● **YOUR GOAL**
Nothing should differ between your answer and the records below.

● **SUPPLIED RECORDS**
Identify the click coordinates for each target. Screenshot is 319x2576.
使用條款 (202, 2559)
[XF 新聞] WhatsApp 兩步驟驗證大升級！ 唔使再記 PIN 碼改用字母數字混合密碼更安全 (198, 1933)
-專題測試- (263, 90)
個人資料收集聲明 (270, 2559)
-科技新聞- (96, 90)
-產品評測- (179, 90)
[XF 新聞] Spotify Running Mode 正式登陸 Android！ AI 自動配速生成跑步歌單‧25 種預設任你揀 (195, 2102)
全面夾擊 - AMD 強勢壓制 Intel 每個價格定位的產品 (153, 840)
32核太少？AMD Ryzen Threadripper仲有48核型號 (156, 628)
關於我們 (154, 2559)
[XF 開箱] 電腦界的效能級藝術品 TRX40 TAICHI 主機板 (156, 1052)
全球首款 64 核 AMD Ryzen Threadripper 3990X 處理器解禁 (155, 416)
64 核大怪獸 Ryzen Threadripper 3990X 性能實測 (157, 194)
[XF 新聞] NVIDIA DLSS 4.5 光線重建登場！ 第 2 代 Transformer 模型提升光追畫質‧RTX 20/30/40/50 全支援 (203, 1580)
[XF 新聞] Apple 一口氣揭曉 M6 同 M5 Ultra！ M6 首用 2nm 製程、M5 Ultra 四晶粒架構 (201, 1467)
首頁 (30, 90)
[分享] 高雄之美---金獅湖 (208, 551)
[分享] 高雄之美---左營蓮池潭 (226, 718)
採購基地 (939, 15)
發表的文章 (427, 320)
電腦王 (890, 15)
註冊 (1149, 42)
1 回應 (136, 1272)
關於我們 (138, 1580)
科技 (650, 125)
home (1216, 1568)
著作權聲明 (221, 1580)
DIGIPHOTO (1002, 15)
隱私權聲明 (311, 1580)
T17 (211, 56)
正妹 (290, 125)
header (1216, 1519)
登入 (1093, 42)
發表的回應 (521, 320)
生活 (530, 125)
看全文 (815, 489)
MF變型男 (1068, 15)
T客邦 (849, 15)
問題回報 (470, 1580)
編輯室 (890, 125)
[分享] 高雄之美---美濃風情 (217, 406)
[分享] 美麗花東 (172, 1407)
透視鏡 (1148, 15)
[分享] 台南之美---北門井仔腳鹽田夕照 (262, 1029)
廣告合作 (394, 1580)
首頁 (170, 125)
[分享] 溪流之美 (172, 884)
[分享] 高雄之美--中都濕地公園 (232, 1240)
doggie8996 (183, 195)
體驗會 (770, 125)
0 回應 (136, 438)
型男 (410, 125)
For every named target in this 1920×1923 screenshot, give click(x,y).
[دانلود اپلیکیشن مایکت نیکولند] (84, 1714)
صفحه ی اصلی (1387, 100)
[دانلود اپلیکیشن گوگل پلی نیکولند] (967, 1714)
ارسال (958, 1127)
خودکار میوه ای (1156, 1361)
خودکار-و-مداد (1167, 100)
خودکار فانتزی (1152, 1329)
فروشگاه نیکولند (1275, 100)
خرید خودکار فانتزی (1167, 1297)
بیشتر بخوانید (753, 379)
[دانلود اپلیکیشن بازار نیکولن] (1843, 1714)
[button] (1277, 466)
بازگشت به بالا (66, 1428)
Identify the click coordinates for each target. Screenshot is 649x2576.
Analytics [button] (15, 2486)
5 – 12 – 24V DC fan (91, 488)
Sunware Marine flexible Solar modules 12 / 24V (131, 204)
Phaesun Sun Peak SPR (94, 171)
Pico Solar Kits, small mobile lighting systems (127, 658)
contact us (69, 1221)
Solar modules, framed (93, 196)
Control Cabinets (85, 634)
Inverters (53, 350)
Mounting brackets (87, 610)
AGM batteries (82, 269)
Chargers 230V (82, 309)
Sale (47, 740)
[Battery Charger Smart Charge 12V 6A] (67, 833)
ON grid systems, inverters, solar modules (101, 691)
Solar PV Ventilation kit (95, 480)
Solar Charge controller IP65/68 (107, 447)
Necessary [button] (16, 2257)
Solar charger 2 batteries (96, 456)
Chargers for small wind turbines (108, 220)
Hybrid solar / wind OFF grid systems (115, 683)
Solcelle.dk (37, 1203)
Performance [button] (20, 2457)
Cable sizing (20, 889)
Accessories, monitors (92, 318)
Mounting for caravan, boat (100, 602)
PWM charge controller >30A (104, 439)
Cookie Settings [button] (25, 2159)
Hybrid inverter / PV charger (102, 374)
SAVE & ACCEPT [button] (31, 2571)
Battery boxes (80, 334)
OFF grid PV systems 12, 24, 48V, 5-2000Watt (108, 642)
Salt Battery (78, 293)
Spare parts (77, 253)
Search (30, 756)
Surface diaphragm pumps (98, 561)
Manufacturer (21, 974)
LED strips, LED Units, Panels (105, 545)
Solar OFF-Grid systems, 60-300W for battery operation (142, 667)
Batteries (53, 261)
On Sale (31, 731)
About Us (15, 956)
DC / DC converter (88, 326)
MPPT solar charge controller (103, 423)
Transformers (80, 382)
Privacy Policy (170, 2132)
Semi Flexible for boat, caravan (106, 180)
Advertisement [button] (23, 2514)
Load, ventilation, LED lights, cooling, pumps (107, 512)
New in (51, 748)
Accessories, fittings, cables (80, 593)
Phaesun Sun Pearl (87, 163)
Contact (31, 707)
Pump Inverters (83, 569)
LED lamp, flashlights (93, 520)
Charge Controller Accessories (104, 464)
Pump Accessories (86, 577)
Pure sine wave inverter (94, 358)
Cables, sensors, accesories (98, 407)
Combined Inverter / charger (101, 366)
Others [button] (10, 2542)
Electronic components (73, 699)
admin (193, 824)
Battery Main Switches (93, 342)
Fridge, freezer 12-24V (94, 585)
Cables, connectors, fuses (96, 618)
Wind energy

● **SOLVED EXERCISE**
Identify the click coordinates for each target. Screenshot is 319x2576.
使用條款 (202, 2559)
[XF 新聞] WhatsApp 兩步驟驗證大升級！ 唔使再記 PIN 碼改用字母數字混合密碼更安全 (198, 1933)
-專題測試- (263, 90)
個人資料收集聲明 (270, 2559)
-科技新聞- (96, 90)
-產品評測- (179, 90)
[XF 新聞] Spotify Running Mode 正式登陸 Android！ AI 自動配速生成跑步歌單‧25 種預設任你揀 (195, 2102)
全面夾擊 - AMD 強勢壓制 Intel 每個價格定位的產品 (153, 840)
32核太少？AMD Ryzen Threadripper仲有48核型號 (156, 628)
關於我們 (154, 2559)
[XF 開箱] 電腦界的效能級藝術品 TRX40 TAICHI 主機板 (156, 1052)
全球首款 64 核 AMD Ryzen Threadripper 3990X 處理器解禁 (155, 416)
64 核大怪獸 Ryzen Threadripper 3990X 性能實測 (157, 194)
[XF 新聞] NVIDIA DLSS 4.5 光線重建登場！ 第 2 代 Transformer 模型提升光追畫質‧RTX 20/30/40/50 全支援 (203, 1580)
[XF 新聞] Apple 一口氣揭曉 M6 同 M5 Ultra！ M6 首用 2nm 製程、M5 Ultra 四晶粒架構 (201, 1467)
首頁 (30, 90)
[分享] 高雄之美---金獅湖 (208, 551)
[分享] 高雄之美---左營蓮池潭 (226, 718)
採購基地 (939, 15)
發表的文章 (427, 320)
電腦王 (890, 15)
註冊 (1149, 42)
1 回應 (136, 1272)
關於我們 (138, 1580)
科技 (650, 125)
home (1216, 1568)
著作權聲明 (221, 1580)
DIGIPHOTO (1002, 15)
隱私權聲明 (311, 1580)
T17 (211, 56)
正妹 (290, 125)
header (1216, 1519)
登入 (1093, 42)
發表的回應 (521, 320)
生活 (530, 125)
看全文 (815, 489)
MF變型男 (1068, 15)
T客邦 (849, 15)
問題回報 (470, 1580)
編輯室 (890, 125)
[分享] 高雄之美---美濃風情 (217, 406)
[分享] 美麗花東 (172, 1407)
透視鏡 (1148, 15)
[分享] 台南之美---北門井仔腳鹽田夕照 (262, 1029)
廣告合作 (394, 1580)
首頁 (170, 125)
[分享] 溪流之美 (172, 884)
[分享] 高雄之美--中都濕地公園 (232, 1240)
doggie8996 (183, 195)
體驗會 (770, 125)
0 回應 (136, 438)
型男 (410, 125)
For every named target in this 1920×1923 screenshot, give click(x,y).
[دانلود اپلیکیشن مایکت نیکولند] (84, 1714)
صفحه ی اصلی (1387, 100)
[دانلود اپلیکیشن گوگل پلی نیکولند] (967, 1714)
ارسال (958, 1127)
خودکار میوه ای (1156, 1361)
خودکار-و-مداد (1167, 100)
خودکار فانتزی (1152, 1329)
فروشگاه نیکولند (1275, 100)
خرید خودکار فانتزی (1167, 1297)
بیشتر بخوانید (753, 379)
[دانلود اپلیکیشن بازار نیکولن] (1843, 1714)
[button] (1277, 466)
بازگشت به بالا (66, 1428)
Identify the click coordinates for each target. Screenshot is 649x2576.
Analytics [button] (15, 2486)
5 – 12 – 24V DC fan (91, 488)
Sunware Marine flexible Solar modules 12 / 24V (131, 204)
Phaesun Sun Peak SPR (94, 171)
Pico Solar Kits, small mobile lighting systems (127, 658)
contact us (69, 1221)
Solar modules, framed (93, 196)
Control Cabinets (85, 634)
Inverters (53, 350)
Mounting brackets (87, 610)
AGM batteries (82, 269)
Chargers 230V (82, 309)
Sale (47, 740)
[Battery Charger Smart Charge 12V 6A] (67, 833)
ON grid systems, inverters, solar modules (101, 691)
Solar PV Ventilation kit (95, 480)
Solar Charge controller IP65/68 (107, 447)
Necessary [button] (16, 2257)
Solar charger 2 batteries (96, 456)
Chargers for small wind turbines (108, 220)
Hybrid solar / wind OFF grid systems (115, 683)
Solcelle.dk (37, 1203)
Performance [button] (20, 2457)
Cable sizing (20, 889)
Accessories, monitors (92, 318)
Mounting for caravan, boat (100, 602)
PWM charge controller >30A (104, 439)
Cookie Settings [button] (25, 2159)
Hybrid inverter / PV charger (102, 374)
SAVE & ACCEPT [button] (31, 2571)
Battery boxes (80, 334)
OFF grid PV systems 12, 24, 48V, 5-2000Watt (108, 642)
Salt Battery (78, 293)
Spare parts (77, 253)
Search (30, 756)
Surface diaphragm pumps (98, 561)
Manufacturer (21, 974)
LED strips, LED Units, Panels (105, 545)
Solar OFF-Grid systems, 60-300W for battery operation (142, 667)
Batteries (53, 261)
On Sale (31, 731)
About Us (15, 956)
DC / DC converter (88, 326)
MPPT solar charge controller (103, 423)
Transformers (80, 382)
Privacy Policy (170, 2132)
Semi Flexible for boat, caravan (106, 180)
Advertisement [button] (23, 2514)
Load, ventilation, LED lights, cooling, pumps (107, 512)
New in (51, 748)
Accessories, fittings, cables (80, 593)
Phaesun Sun Pearl (87, 163)
Contact (31, 707)
Pump Inverters (83, 569)
LED lamp, flashlights (93, 520)
Charge Controller Accessories (104, 464)
Pump Accessories (86, 577)
Pure sine wave inverter (94, 358)
Cables, sensors, accesories (98, 407)
Combined Inverter / charger (101, 366)
Others [button] (10, 2542)
Electronic components (73, 699)
admin (193, 824)
Battery Main Switches (93, 342)
Fridge, freezer 12-24V (94, 585)
Cables, connectors, fuses (96, 618)
Wind energy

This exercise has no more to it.